Another implication of the release is that cyber weapons are “not possible to keep under effective control,” according to WikiLeaks. The CIA intentionally made its malware unclassified, since CIA implants frequently communicate with control programs which are prohibited from hosting classified information. Unclassified CIA cyber weaponry could be freely pirated by competing cyber weapons manufacturers and hackers if obtained. Several government hackers are currently under investigation for exfiltrating copies of CIA weapons; these weapons, like other computer programs, can be copied quickly without leaving any trace, and are worth millions of dollars on global “vulnerability markets.”

In recent years, WikiLeaks has entered the national spotlight for its high-profile releases.

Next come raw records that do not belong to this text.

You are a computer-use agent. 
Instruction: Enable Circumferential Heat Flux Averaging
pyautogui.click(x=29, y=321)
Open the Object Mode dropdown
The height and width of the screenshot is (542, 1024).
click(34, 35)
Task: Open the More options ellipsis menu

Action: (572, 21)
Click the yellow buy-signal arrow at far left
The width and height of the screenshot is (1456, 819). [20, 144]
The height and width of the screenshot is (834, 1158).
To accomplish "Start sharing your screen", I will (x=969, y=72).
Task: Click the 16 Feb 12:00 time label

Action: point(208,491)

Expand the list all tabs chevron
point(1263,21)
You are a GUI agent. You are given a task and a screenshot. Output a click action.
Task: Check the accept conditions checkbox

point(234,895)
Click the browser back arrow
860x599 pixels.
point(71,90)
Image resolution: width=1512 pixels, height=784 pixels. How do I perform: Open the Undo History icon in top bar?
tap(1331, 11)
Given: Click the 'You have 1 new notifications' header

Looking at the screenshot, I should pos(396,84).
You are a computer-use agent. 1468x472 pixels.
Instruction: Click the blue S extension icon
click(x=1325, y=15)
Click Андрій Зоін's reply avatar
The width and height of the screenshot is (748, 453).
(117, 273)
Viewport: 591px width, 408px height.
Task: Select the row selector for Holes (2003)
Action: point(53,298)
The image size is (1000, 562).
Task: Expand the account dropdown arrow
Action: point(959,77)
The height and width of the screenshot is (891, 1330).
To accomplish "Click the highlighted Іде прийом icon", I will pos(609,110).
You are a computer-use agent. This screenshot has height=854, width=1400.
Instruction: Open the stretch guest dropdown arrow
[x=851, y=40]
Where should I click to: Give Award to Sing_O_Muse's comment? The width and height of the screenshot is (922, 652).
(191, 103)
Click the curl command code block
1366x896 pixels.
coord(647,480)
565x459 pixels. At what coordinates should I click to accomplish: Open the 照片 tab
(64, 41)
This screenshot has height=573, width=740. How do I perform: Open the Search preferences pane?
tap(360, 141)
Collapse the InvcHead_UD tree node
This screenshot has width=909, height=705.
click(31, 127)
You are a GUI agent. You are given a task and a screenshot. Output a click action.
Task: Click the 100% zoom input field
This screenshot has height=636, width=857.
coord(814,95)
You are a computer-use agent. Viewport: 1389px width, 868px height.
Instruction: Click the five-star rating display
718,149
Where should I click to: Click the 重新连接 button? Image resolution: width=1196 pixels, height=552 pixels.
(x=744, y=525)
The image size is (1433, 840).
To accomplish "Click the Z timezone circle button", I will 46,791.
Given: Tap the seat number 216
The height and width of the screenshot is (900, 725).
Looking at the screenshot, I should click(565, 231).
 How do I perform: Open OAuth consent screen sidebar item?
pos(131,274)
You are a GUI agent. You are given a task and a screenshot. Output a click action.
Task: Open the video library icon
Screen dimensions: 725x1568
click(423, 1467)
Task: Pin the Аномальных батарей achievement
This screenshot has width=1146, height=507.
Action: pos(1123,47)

In 2010, former Army intelligence analyst Chelsea Manning released a cache of over a quarter-million confidential diplomatic cables. The leak revealed the inner workings of American diplomacy, including bargaining by US embassies, views of foreign leaders, as well as ongoing nuclear and terrorist threats. In 2013, WikiLeaks received heavy criticism for its endorsement and protection of Edward Snowden, who released classified information on the National Security Agency’s global surveillance program. Charles Pan ‘18 commented, “I’m not very surprised by the news. I think the American public is largely unaffected because the information came in a form of a leak; many Americans view this as classified information and intel that was obtained illegally.” 

WikiLeaks has been accused by the US government of recklessly releasing information that could jeopardize national security and overseas operations. In response, WikiLeaks redacted names and anonymized identifying information from its “Year Zero” release. The organization also withheld the computer code for usable cyber weapons until it has decided how to appropriately disarm and publish them. Dillan Gajarawala ‘17 approves of WikiLeaks’s releases, stating, “The people have a right to know if their private lives are being spied on.”

On March 23, 2017, WikiLeaks released the second part of Vault 7. Titled “Dark Matter,” the release contains documentation on CIA projects designed to infect Apple Mac firmware. The projects include “Sonic Screwdriver,” a mechanism to attack Apple computers through USB sticks, and “NightSkies,” an implant tool designed to be installed on new factory iPhones. Mr Siddiqui shared, “The largest concern is if they’re doing it in a way that is against the law; a warrantless wiretap or warrantless interception of information. The warrant is the dividing line between our rights and the rights of the government to keep ourselves secure. If they’re crossing that line, we should be worried about it.” It is clear that, as WikiLeaks continues to analyze and release information, the secrets of the CIA’s hacking operations will be unveiled.